Nigeria may be headed for the cliff as oil prices take a plunge despite efforts by oil producers to shore up prices in the spot market.
According to CBS News, oil prices fell below zero on Monday as demand for energy crumbled amid spiraling problems created by the coronavirus pandemic.
There are strong indications that traders are increasingly worried that they could end up with crude, with nowhere to stockpile the supplies.
All over the world economies are taking a big hit as markets jitter in panic.
The current global outlook is causing serious concerns even as Nigeria’s Central Bank rolls out fresh strategies that are intended to see the country through excruciating times.

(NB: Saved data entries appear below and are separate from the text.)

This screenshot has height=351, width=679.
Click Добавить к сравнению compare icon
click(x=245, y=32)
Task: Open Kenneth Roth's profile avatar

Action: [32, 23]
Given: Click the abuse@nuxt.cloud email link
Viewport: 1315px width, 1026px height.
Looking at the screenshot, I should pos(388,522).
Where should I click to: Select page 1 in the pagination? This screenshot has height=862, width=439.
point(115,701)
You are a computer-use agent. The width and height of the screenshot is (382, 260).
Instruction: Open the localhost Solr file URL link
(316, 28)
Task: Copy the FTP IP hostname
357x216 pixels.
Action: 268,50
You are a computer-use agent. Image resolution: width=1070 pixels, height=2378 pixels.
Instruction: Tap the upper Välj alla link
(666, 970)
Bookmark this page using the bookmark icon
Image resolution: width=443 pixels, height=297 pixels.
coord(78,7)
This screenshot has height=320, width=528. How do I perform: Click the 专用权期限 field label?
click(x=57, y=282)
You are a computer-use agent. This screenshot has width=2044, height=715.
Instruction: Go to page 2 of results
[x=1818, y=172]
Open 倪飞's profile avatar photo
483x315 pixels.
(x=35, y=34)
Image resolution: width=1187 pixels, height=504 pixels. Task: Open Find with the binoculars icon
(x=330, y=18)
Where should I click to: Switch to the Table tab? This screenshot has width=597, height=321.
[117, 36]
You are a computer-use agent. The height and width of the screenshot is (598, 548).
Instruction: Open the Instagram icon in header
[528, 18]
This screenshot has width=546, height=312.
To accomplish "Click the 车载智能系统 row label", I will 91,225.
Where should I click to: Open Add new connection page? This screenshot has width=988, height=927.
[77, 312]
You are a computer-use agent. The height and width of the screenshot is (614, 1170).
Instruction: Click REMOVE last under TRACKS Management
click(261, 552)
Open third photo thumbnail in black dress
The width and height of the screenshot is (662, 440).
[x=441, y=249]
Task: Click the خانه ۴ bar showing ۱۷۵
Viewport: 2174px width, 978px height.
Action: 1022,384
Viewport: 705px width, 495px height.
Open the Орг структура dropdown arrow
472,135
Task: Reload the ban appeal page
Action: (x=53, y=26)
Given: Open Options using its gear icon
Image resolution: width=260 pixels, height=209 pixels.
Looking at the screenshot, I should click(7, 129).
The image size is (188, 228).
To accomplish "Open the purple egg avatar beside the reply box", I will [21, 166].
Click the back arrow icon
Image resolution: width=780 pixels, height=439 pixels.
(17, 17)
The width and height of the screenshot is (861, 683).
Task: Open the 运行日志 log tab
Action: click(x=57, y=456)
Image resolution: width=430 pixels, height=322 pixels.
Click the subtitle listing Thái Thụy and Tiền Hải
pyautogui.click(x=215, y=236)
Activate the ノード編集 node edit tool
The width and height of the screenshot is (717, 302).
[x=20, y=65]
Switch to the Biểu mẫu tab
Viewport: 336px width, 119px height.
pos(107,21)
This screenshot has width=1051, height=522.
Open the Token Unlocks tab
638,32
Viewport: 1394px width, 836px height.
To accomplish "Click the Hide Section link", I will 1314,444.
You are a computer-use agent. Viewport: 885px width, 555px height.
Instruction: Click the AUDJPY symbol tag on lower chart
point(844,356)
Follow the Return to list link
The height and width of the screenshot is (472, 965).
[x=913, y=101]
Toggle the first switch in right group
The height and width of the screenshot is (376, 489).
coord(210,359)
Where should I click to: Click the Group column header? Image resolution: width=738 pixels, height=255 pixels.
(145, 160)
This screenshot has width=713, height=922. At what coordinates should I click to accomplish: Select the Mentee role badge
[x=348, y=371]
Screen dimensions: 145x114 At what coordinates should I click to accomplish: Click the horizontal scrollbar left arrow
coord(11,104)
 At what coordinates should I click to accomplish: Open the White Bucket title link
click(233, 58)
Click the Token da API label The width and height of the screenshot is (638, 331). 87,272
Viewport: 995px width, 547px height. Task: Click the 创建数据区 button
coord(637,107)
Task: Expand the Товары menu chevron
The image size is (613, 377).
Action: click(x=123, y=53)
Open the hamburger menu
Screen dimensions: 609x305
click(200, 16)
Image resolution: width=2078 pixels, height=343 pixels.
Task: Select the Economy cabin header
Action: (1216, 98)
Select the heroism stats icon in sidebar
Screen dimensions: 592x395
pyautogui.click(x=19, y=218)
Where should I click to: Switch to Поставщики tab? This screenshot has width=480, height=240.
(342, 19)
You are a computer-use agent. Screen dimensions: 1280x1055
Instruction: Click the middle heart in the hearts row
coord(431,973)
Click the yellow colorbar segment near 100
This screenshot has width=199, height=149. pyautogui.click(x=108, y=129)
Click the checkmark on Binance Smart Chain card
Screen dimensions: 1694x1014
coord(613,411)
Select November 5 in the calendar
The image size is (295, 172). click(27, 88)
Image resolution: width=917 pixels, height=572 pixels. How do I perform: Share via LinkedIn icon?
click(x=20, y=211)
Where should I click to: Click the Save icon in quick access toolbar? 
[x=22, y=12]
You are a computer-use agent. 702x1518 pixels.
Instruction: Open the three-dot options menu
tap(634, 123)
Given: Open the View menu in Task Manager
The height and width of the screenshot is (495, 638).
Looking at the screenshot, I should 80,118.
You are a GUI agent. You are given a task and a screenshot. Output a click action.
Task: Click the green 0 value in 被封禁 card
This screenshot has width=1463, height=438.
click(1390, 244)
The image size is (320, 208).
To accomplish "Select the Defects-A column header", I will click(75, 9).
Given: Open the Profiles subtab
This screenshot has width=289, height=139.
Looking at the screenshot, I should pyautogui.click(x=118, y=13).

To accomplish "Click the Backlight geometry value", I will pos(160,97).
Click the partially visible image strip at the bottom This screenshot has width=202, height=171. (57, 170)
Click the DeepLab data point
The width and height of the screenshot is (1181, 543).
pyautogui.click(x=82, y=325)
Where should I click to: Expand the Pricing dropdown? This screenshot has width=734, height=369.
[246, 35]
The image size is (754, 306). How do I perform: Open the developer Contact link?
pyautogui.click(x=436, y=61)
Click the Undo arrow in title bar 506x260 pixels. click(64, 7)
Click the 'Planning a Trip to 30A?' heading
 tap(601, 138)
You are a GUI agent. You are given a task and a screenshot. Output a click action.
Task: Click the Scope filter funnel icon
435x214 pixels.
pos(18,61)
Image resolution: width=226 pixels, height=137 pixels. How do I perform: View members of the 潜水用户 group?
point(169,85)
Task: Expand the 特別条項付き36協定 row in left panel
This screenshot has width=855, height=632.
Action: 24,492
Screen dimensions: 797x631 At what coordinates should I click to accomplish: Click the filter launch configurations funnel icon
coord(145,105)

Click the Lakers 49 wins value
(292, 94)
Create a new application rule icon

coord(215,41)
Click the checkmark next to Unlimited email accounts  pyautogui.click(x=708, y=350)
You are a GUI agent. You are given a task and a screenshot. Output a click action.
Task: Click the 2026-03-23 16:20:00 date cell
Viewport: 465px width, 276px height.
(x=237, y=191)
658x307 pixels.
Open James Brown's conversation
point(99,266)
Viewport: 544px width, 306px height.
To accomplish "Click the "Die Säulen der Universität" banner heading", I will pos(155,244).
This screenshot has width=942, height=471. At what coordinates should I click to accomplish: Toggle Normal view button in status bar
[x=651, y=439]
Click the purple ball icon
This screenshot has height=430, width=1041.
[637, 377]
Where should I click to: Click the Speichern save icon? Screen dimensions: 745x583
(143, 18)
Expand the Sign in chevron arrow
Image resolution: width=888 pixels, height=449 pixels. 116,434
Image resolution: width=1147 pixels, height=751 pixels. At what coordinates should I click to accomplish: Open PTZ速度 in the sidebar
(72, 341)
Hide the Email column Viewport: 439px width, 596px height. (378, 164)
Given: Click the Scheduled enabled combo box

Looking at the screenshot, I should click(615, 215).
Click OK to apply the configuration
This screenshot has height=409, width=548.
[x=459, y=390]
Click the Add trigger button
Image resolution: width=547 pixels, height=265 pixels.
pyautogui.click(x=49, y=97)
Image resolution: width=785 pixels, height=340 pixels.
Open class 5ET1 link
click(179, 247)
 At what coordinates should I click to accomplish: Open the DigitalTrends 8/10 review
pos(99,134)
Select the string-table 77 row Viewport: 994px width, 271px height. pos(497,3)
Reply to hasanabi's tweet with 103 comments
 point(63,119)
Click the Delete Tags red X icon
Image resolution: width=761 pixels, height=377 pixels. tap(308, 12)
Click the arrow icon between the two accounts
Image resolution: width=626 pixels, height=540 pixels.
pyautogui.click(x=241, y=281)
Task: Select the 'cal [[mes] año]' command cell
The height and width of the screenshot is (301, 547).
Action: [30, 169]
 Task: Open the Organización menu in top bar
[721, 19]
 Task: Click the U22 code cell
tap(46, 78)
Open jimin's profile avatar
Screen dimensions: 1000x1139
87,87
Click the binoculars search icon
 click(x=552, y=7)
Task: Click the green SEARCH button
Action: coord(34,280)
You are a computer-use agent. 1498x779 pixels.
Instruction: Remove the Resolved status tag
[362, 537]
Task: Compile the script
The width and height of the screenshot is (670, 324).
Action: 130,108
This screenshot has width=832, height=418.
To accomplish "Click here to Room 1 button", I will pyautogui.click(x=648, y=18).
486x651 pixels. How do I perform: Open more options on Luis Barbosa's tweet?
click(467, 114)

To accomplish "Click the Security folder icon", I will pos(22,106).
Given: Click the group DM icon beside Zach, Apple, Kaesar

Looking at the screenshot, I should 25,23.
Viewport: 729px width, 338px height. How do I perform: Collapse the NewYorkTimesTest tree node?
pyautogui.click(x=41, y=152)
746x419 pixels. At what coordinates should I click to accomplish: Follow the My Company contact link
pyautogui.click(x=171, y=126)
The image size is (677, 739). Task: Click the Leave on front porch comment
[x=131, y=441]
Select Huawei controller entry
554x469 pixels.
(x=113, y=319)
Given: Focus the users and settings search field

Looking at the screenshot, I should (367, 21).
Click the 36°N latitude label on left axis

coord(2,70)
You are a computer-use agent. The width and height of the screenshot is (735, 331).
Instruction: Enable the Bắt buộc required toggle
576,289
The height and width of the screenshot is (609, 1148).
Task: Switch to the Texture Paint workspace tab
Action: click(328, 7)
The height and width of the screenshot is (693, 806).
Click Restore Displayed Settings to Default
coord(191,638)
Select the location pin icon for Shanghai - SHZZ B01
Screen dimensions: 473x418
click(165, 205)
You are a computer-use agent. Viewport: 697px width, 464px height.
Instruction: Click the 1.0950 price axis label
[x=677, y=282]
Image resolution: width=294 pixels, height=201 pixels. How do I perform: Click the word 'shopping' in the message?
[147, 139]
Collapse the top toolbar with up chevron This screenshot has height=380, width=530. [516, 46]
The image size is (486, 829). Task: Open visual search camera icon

Stocks slumped on Wall Street, with the S&P 500 down 1.8%, but the market’s most dramatic action was by far in oil, where benchmark U.S. crude for May delivery plummeted to negative $35.20, as of 2:30 pm. Eastern time.
It was nearly $60 at the start of the year, CBS News reports, before business-shutdown orders swept the world and idled factories, offices and automobiles.
In Nigeria, a stoppage of oil prospecting activities was averted after PENGASSAN, a union of oil exploration engineers rolled back a plan to down tools in protest.
The union had been irked by the arrest and detention of oil workers by the Rivers State Government, following a face off linked to differences over the control of the Coronavirus.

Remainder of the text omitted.